A French Life: A dream of self sufficiency in France

Written by on December 4, 2012 in Expats in France

Self-sufficiency in France

Fulfilling the dream of self sufficiency in France: Stained glass artisan Donna Kerridge and her potter/sculptor partner Nik Meergan and daughter Ella live in a rambling farmhouse in the rural village of St Georges in the Seven Valleys area of Pas de Calais.

Although born in Britain Donna grew up in New Zealand and like many young New Zealanders she had the travel bug and gravitated back to the UK in her twenties where she worked as an IT analyst, enjoying a successful career and a London life-style. Like many though, as she got older she started to hanker after a simpler lifestyle, at first moving out of London and into the country but she found that still wasn’t the fulfilment she craved and secretly she dreamed of living the good life in France.

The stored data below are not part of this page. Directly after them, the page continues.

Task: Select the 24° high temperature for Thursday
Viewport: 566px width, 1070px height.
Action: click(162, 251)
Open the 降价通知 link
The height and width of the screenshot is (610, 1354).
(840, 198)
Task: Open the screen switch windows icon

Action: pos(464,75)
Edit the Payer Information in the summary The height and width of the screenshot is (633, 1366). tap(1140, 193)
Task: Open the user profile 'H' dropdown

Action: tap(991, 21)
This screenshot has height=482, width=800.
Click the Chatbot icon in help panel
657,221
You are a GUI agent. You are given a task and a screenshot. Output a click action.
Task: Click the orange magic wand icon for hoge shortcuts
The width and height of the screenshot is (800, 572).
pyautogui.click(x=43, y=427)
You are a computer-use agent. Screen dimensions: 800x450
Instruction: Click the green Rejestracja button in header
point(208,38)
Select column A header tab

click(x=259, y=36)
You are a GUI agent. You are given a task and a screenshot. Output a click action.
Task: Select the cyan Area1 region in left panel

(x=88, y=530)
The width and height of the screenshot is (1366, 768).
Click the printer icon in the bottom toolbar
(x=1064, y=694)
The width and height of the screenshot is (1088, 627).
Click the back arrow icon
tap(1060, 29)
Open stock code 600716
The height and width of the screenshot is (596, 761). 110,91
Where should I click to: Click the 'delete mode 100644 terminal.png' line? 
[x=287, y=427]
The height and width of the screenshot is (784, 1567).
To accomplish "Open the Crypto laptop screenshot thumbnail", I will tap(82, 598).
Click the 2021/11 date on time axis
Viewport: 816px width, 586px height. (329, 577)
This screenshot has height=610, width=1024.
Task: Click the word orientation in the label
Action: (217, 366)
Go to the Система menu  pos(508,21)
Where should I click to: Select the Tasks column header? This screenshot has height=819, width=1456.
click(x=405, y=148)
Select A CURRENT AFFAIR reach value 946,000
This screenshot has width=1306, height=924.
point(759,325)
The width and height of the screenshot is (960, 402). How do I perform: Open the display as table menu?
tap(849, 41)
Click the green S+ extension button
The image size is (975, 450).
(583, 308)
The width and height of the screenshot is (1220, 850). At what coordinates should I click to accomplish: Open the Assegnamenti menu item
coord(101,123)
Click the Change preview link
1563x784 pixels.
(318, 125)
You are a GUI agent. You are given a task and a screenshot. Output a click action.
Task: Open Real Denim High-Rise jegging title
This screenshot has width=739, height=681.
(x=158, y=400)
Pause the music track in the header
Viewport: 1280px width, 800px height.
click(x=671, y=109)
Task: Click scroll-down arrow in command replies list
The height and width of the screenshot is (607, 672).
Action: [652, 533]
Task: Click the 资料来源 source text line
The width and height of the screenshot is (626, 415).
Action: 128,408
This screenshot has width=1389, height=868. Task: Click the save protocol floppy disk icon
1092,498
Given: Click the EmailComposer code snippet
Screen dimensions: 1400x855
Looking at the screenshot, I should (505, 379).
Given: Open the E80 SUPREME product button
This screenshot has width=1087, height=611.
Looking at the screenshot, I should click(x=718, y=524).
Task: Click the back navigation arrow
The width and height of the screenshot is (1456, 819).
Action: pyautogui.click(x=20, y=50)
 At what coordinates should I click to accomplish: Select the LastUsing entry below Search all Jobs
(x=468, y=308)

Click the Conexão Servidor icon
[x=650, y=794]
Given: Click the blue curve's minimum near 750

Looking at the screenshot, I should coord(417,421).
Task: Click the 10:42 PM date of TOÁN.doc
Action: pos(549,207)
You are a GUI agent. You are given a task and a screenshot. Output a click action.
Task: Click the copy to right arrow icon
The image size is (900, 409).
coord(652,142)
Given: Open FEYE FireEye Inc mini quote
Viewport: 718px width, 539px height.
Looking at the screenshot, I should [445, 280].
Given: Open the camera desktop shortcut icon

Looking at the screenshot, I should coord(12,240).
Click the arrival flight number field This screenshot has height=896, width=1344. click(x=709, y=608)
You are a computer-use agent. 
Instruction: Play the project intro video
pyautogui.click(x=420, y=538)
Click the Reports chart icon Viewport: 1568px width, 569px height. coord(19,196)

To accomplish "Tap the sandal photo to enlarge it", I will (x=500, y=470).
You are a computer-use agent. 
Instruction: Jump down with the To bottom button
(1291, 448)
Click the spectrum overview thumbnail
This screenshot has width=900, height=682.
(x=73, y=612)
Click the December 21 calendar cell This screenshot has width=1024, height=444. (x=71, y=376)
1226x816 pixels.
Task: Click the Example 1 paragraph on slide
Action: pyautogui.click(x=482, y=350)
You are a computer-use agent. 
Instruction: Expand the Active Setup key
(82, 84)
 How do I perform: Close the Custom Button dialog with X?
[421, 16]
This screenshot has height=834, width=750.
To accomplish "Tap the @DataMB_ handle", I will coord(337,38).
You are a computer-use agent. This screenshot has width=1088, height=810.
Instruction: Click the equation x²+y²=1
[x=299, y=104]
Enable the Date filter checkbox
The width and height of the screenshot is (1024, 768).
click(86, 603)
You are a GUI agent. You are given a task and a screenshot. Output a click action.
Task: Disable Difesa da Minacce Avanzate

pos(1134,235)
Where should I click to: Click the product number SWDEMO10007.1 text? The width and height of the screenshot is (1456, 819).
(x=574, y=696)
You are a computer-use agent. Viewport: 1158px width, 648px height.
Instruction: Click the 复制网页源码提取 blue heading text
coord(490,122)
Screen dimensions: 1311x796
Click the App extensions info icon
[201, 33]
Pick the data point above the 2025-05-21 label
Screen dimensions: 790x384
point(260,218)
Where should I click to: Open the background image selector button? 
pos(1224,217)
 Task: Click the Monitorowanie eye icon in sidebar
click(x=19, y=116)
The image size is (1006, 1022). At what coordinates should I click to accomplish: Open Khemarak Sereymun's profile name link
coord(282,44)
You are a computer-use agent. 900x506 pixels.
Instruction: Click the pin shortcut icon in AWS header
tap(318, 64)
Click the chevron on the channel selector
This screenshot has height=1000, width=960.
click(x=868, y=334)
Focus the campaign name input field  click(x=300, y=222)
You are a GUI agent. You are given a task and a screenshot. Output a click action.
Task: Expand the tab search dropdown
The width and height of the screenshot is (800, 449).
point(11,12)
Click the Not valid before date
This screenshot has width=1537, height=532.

Donna says “I opted to take French at High School and even though there were only four students in our class in a remote part of New Zealand, we were lucky enough to have a native French woman as our teacher. I boldly stated then and there at 13, that I was going to live in France one day. I have recently reconnected with my other 3 classmates (via Facebook) and they all laughed and said ‘wow you actually did it’”.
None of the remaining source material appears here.